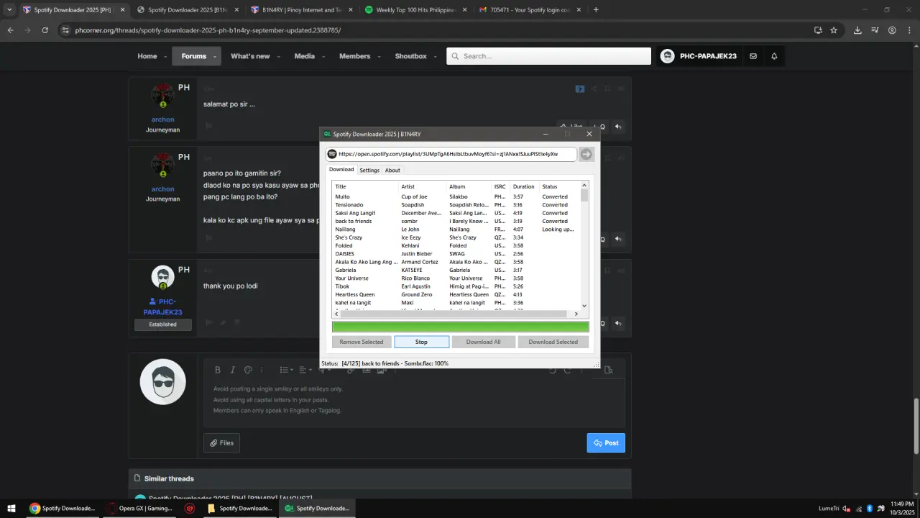Toggle italic formatting in the reply editor
Viewport: 920px width, 518px height.
(x=232, y=370)
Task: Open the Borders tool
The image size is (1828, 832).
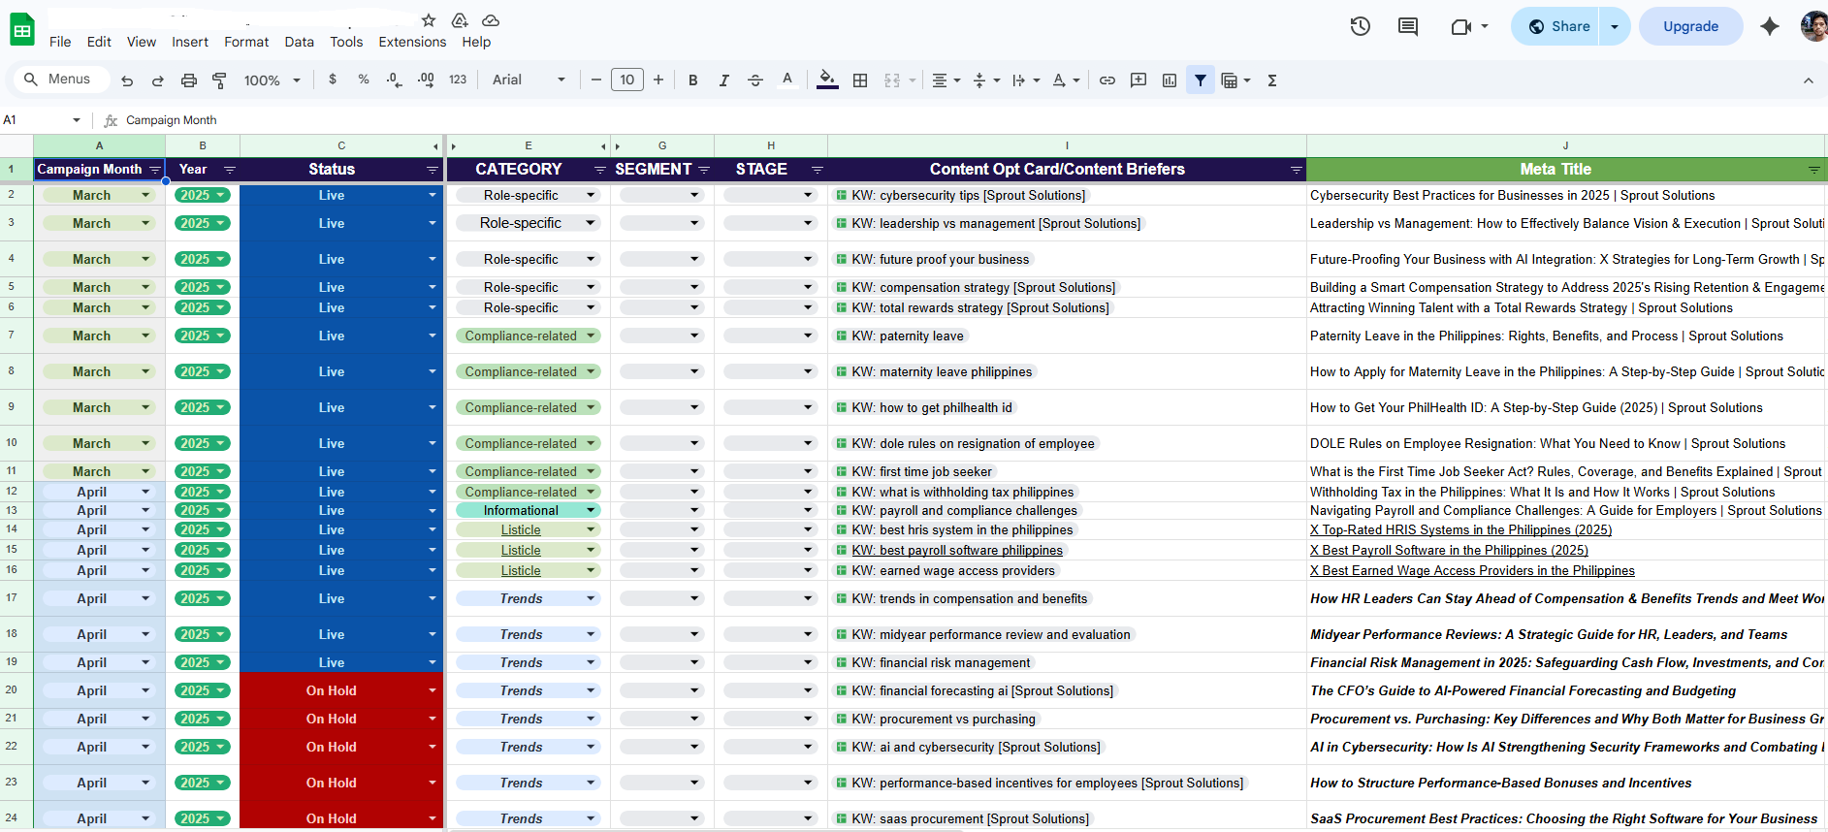Action: tap(860, 80)
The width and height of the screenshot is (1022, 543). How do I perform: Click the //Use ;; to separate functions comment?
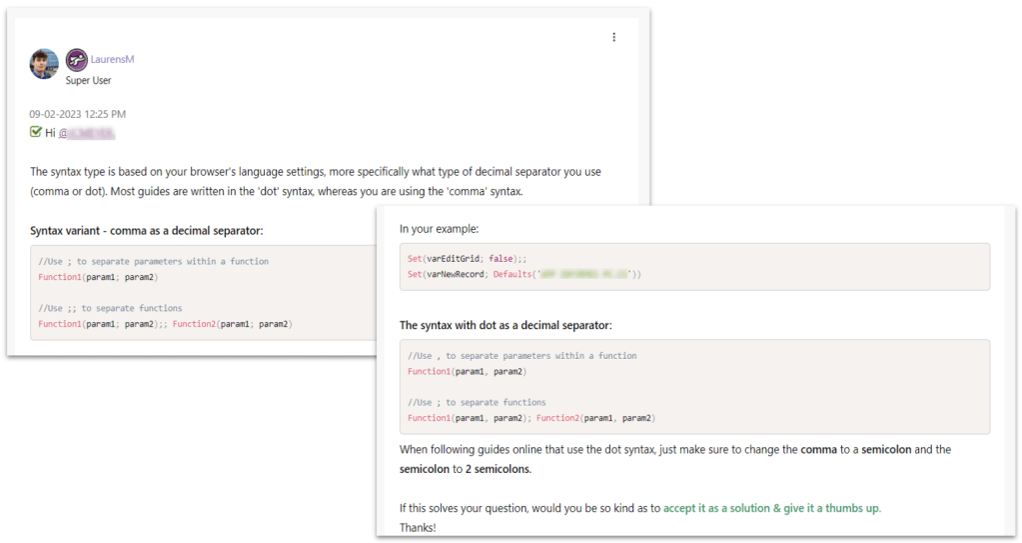click(110, 309)
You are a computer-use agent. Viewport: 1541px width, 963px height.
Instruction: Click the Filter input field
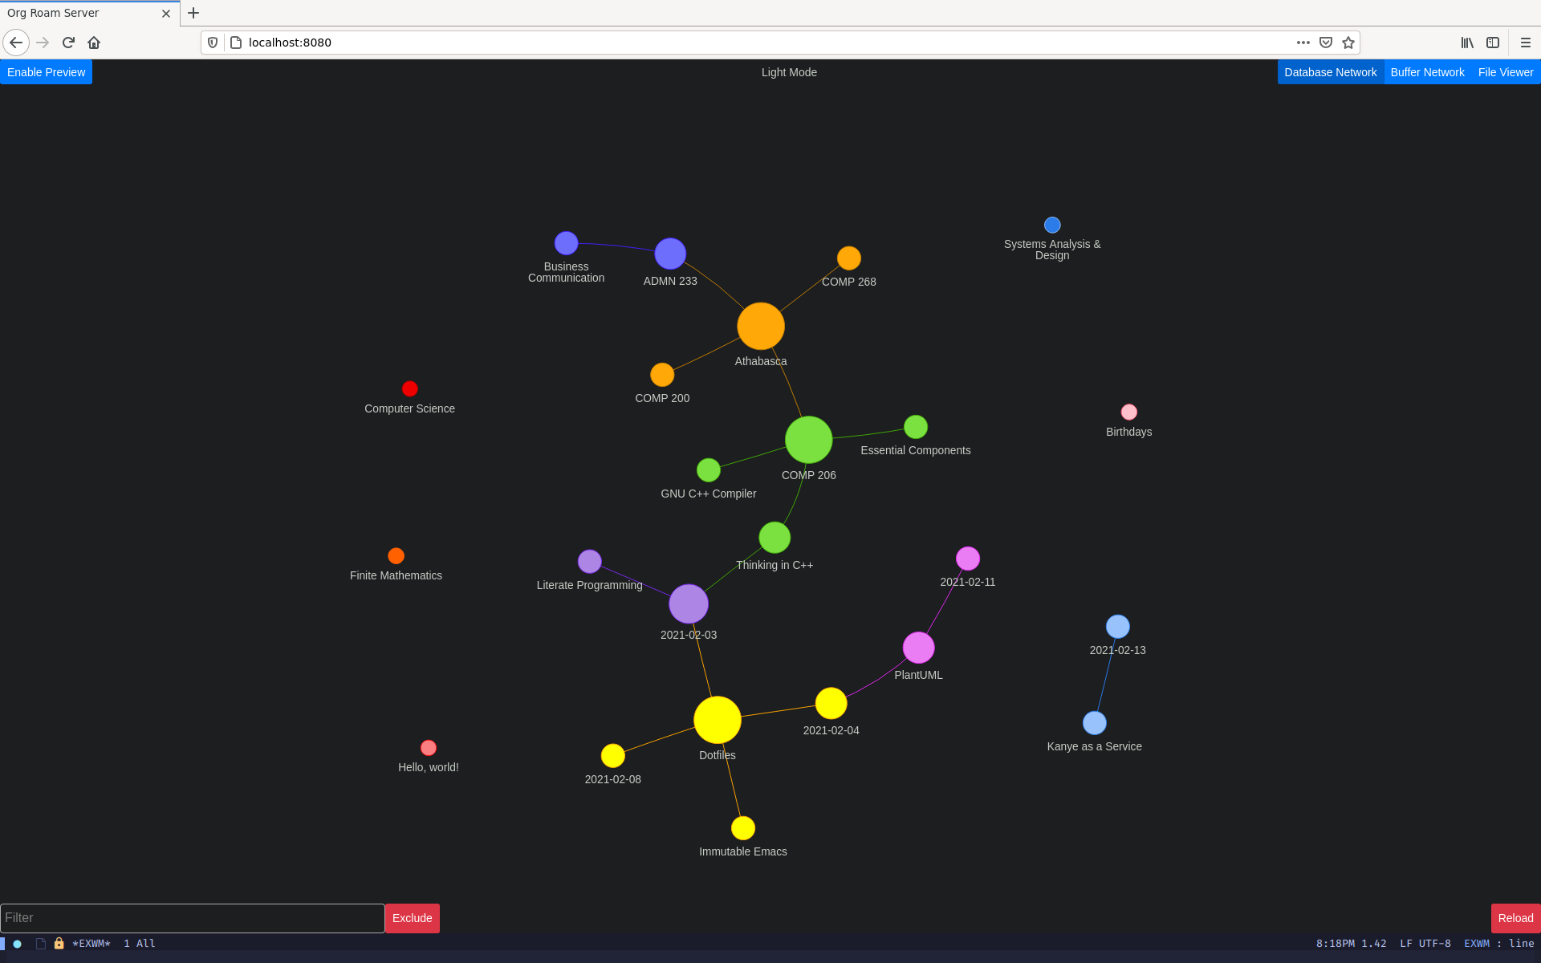click(192, 917)
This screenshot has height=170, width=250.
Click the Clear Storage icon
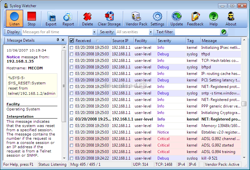[109, 18]
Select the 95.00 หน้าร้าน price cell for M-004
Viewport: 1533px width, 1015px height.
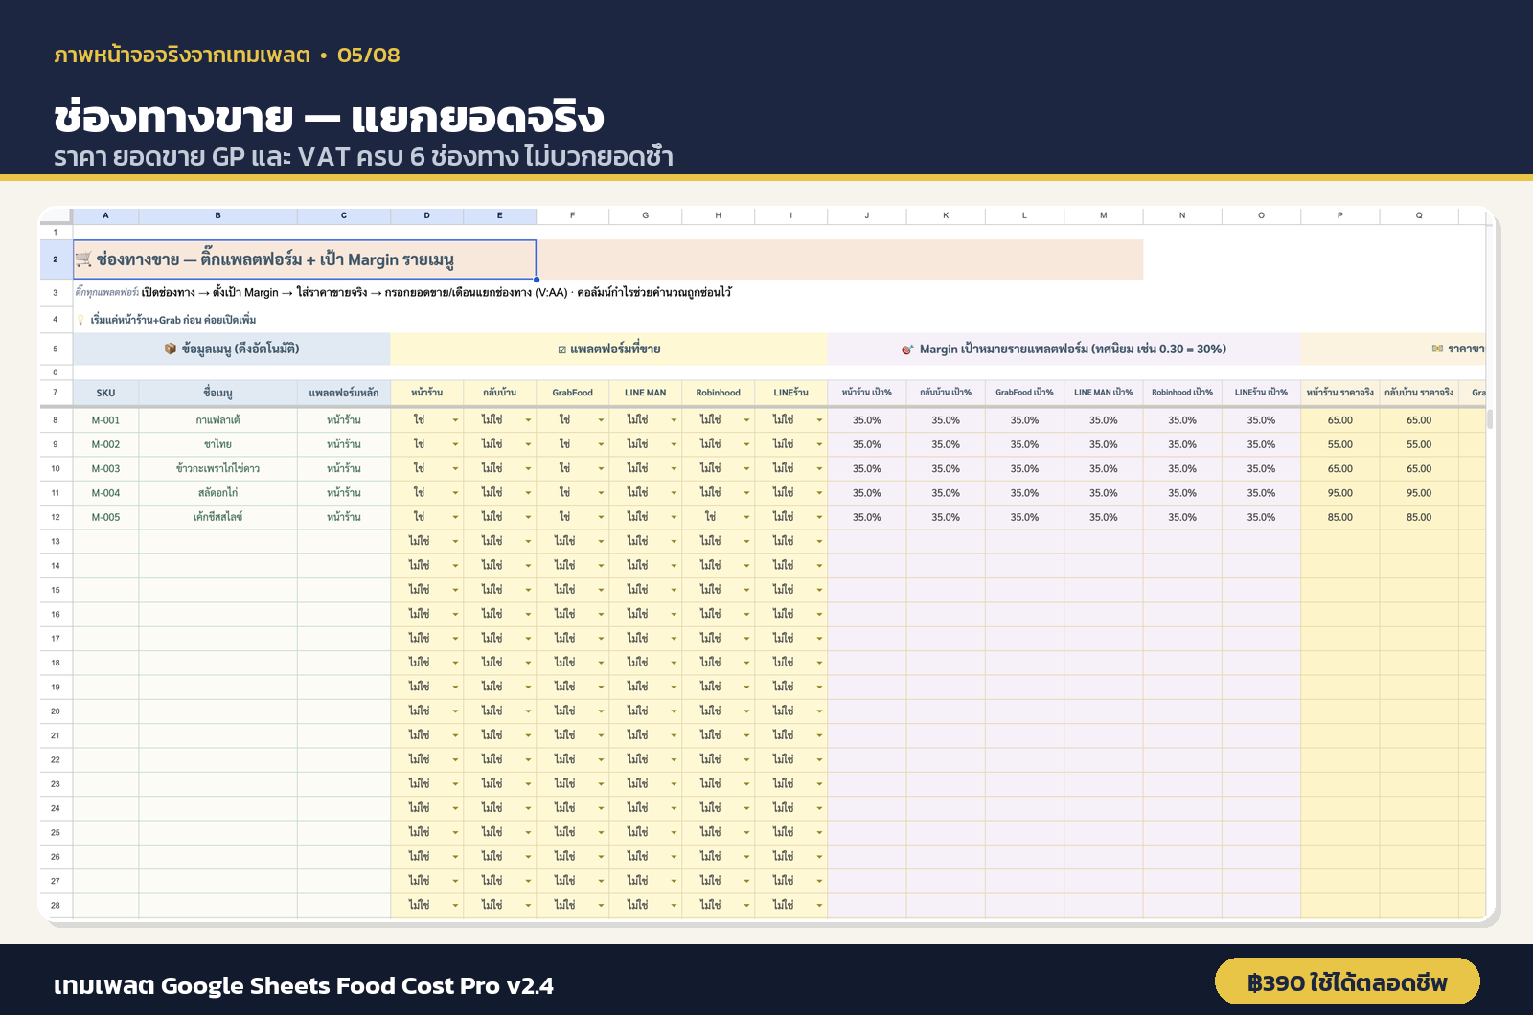point(1339,493)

● ● ● ●

The answer must consist solely of the lines from the one with "The image size is (1828, 832)." through the final line of the data, each reproduced exactly and with pictures omitted.

**Response box:**
The image size is (1828, 832).
Action: tap(860, 80)
The width and height of the screenshot is (1022, 543). How do I perform: Click the //Use ;; to separate functions comment?
click(110, 309)
You are a computer-use agent. Viewport: 1541px width, 963px height.
Instruction: Click the Filter input field
click(192, 917)
This screenshot has height=170, width=250.
Click the Clear Storage icon
[109, 18]
Select the 95.00 หน้าร้าน price cell for M-004
Viewport: 1533px width, 1015px height.
point(1339,493)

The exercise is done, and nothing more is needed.